Exercise directions: Every line below that has the string "computer" needs to be copied.

***

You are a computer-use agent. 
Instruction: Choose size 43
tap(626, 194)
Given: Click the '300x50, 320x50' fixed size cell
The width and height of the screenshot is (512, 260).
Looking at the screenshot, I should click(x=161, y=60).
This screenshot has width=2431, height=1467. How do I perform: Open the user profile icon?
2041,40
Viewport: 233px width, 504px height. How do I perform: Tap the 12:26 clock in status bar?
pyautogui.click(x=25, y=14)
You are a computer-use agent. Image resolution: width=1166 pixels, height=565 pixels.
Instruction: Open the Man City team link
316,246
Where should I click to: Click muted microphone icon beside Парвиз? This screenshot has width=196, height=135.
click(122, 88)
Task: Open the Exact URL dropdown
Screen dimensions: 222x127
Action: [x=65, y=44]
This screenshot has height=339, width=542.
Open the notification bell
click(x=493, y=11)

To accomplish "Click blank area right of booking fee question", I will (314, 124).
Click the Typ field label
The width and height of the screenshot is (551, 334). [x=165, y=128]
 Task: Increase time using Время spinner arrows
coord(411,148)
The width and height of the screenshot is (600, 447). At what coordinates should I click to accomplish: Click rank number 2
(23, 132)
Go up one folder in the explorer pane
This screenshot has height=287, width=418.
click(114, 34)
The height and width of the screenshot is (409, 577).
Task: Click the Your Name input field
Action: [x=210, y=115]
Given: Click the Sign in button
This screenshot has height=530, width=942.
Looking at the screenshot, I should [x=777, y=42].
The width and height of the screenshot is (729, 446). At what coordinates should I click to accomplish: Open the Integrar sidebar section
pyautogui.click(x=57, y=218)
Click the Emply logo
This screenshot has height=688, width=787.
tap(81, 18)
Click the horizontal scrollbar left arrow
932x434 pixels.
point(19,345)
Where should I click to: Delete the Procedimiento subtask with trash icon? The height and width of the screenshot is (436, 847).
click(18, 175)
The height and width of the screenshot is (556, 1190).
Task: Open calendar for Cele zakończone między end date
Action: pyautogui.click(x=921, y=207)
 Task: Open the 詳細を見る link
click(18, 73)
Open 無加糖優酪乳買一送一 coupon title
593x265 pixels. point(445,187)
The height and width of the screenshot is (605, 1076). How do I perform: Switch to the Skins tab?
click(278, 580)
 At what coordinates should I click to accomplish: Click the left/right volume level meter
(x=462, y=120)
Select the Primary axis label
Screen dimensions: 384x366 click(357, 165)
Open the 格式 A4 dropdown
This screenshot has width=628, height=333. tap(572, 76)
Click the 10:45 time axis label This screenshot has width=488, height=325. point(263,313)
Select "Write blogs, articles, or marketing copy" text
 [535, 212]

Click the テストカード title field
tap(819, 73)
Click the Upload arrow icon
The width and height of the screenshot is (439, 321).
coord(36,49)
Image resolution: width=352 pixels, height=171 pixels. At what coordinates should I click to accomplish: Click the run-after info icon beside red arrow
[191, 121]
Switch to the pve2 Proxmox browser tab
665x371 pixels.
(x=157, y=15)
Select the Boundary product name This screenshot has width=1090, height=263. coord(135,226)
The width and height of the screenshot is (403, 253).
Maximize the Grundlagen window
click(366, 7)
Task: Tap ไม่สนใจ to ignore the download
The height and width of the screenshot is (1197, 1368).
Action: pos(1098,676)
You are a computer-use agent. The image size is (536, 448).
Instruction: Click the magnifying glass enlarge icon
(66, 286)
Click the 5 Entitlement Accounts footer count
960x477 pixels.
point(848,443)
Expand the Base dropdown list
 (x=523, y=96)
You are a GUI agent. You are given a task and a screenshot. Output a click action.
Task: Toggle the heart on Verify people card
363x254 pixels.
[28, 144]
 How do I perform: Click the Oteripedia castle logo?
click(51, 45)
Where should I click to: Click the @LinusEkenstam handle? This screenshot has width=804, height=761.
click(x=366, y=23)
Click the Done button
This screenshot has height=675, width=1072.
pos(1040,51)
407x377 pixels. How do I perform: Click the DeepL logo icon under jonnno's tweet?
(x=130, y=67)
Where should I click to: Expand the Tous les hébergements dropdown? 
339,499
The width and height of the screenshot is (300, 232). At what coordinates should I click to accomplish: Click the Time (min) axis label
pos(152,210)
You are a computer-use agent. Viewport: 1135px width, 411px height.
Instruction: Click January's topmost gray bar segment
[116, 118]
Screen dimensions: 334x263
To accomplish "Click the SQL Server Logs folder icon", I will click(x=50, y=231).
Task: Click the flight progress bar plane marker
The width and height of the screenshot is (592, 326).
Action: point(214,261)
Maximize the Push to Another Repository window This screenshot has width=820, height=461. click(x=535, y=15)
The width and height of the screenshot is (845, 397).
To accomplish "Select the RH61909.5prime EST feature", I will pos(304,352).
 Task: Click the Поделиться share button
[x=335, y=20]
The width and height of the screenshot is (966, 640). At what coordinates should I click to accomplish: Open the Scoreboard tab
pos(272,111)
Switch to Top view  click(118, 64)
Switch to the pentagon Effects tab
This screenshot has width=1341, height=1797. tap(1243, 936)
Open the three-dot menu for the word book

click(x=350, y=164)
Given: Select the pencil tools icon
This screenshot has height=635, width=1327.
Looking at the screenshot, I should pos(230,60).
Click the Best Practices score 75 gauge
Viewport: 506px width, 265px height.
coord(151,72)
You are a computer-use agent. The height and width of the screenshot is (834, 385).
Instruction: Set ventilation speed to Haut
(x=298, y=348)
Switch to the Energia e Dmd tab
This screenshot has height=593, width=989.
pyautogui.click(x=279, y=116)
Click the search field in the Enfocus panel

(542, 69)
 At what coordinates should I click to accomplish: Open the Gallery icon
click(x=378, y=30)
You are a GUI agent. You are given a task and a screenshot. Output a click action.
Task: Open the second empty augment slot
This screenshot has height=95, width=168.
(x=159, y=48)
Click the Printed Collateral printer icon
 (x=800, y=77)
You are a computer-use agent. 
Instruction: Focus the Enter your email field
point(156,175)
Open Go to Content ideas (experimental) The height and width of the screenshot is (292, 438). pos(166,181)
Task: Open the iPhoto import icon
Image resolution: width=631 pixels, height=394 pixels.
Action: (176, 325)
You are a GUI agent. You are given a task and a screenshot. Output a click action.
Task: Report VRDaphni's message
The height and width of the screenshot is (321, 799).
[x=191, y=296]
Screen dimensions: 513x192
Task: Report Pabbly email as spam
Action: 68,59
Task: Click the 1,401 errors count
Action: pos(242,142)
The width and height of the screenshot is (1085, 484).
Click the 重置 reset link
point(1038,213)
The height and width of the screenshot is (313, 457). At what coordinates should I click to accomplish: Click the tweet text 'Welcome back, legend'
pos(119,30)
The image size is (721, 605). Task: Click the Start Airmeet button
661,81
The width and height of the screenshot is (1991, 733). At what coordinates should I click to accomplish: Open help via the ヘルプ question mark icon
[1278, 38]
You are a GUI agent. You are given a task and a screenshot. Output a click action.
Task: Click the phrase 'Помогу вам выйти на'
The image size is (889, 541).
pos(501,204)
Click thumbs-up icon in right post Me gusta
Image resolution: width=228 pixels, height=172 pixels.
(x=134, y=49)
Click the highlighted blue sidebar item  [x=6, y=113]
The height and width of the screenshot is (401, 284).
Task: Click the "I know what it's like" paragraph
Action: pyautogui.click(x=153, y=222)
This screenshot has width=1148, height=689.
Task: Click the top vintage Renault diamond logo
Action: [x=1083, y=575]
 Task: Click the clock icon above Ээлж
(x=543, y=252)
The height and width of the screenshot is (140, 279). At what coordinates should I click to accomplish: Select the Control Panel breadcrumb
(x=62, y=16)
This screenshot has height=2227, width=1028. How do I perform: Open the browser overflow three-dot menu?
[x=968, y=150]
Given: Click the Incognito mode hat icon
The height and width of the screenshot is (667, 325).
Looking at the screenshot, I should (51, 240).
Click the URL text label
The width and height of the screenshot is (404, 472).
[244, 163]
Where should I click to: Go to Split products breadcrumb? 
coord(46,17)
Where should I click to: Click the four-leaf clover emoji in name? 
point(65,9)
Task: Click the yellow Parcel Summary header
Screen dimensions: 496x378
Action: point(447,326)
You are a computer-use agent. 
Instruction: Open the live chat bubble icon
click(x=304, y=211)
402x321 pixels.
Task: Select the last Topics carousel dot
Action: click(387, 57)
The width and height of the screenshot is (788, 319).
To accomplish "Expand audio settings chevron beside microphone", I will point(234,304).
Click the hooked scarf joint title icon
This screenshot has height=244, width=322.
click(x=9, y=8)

***

Answer box:
You are a computer-use agent. 
You are a computer-use agent. Image resolution: width=1166 pixels, height=565 pixels.
You are a computer-use agent. The image size is (536, 448).
You are a computer-use agent. Viewport: 1135px width, 411px height.
You are a computer-use agent. The height and width of the screenshot is (834, 385).
You are a computer-use agent. 
You are a computer-use agent. 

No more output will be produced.